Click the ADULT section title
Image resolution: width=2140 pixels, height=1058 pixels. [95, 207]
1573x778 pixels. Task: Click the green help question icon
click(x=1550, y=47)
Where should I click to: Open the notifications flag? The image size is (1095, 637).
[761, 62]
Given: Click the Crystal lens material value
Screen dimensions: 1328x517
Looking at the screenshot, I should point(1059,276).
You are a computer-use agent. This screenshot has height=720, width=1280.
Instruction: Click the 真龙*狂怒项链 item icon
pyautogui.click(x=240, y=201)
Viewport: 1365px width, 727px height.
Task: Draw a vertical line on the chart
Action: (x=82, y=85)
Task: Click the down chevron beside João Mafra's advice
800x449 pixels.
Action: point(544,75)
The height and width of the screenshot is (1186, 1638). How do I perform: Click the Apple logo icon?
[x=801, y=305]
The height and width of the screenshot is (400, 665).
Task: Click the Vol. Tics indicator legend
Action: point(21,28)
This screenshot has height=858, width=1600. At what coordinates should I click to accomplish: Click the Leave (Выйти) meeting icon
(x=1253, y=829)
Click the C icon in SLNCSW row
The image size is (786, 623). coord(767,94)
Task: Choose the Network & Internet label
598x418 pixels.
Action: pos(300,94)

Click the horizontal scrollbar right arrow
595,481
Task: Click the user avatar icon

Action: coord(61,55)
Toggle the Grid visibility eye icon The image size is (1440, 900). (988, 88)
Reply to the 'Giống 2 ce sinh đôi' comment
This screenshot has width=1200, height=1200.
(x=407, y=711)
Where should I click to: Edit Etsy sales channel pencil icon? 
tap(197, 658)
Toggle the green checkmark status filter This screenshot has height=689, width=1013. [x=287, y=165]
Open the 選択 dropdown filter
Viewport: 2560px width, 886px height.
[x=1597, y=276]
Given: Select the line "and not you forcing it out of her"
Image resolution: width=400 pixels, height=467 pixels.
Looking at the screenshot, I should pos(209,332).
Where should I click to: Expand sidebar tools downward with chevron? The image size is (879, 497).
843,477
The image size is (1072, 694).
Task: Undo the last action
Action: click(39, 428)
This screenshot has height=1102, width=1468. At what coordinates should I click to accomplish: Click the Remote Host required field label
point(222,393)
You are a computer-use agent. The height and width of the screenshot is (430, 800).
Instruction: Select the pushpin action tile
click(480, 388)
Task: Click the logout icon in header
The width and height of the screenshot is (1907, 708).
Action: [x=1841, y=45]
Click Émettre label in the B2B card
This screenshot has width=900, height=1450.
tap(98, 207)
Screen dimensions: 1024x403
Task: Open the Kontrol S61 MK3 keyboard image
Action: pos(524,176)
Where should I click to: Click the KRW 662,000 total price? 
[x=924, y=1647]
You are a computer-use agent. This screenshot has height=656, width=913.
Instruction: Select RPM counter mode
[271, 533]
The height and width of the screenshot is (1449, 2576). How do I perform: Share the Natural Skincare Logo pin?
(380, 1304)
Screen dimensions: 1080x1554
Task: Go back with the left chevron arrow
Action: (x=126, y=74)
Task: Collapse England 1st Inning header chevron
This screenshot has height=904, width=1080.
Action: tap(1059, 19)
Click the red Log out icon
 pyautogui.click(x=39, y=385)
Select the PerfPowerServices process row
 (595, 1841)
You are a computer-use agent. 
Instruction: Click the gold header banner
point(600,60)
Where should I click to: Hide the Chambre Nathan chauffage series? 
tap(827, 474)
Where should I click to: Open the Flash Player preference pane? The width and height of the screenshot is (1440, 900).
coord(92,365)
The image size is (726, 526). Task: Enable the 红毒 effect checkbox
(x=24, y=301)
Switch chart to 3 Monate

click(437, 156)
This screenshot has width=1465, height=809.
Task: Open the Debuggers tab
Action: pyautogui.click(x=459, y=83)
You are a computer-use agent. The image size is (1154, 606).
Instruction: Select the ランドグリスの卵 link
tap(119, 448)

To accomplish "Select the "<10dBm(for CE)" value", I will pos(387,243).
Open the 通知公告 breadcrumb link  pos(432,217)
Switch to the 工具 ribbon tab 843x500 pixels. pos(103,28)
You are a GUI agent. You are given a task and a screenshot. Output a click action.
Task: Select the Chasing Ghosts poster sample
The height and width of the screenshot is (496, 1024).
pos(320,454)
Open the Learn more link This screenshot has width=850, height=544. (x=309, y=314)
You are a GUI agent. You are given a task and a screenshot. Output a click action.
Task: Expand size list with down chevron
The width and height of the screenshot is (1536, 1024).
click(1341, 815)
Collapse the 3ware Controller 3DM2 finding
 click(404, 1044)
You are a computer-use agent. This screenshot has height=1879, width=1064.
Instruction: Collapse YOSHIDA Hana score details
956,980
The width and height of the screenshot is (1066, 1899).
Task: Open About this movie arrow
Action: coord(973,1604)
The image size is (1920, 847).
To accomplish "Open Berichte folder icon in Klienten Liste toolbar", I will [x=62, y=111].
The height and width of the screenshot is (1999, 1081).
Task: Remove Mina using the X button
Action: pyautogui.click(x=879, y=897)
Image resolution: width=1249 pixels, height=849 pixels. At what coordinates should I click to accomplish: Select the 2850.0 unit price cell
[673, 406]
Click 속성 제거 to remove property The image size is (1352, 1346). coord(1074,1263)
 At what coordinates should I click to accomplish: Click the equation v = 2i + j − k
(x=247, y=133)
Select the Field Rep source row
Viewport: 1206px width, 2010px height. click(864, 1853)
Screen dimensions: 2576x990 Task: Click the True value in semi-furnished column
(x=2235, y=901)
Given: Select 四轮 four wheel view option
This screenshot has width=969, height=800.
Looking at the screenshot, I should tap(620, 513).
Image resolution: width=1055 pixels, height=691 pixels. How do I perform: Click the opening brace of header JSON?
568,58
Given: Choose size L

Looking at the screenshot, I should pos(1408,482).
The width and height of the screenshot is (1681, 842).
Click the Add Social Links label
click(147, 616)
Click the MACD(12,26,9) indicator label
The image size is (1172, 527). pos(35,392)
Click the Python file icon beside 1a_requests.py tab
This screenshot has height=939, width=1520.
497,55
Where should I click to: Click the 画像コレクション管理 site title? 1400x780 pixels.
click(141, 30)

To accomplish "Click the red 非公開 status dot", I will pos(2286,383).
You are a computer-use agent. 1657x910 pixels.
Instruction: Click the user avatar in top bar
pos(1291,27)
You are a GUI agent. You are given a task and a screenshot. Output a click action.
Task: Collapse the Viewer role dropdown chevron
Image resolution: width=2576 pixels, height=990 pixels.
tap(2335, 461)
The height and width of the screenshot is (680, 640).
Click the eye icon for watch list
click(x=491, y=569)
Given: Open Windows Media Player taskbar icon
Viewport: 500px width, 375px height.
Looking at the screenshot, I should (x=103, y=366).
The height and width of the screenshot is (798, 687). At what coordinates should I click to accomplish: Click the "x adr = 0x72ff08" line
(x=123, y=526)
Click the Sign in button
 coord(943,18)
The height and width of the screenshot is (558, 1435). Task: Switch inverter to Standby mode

▶ [Your assignment]:
Set down exactly, and only, the lines from the one with "The width and height of the screenshot is (1681, 842)." to the final line of the data.

▶ [Completed task]:
The width and height of the screenshot is (1681, 842).
Click the Add Social Links label
click(147, 616)
Click the MACD(12,26,9) indicator label
The image size is (1172, 527). pos(35,392)
Click the Python file icon beside 1a_requests.py tab
This screenshot has height=939, width=1520.
497,55
Where should I click to: Click the 画像コレクション管理 site title? 1400x780 pixels.
click(141, 30)

To accomplish "Click the red 非公開 status dot", I will pos(2286,383).
You are a computer-use agent. 1657x910 pixels.
Instruction: Click the user avatar in top bar
pos(1291,27)
You are a GUI agent. You are given a task and a screenshot. Output a click action.
Task: Collapse the Viewer role dropdown chevron
Image resolution: width=2576 pixels, height=990 pixels.
tap(2335, 461)
The height and width of the screenshot is (680, 640).
Click the eye icon for watch list
click(x=491, y=569)
Given: Open Windows Media Player taskbar icon
Viewport: 500px width, 375px height.
Looking at the screenshot, I should (x=103, y=366).
The height and width of the screenshot is (798, 687). At what coordinates should I click to accomplish: Click the "x adr = 0x72ff08" line
(x=123, y=526)
Click the Sign in button
 coord(943,18)
The height and width of the screenshot is (558, 1435). Task: Switch inverter to Standby mode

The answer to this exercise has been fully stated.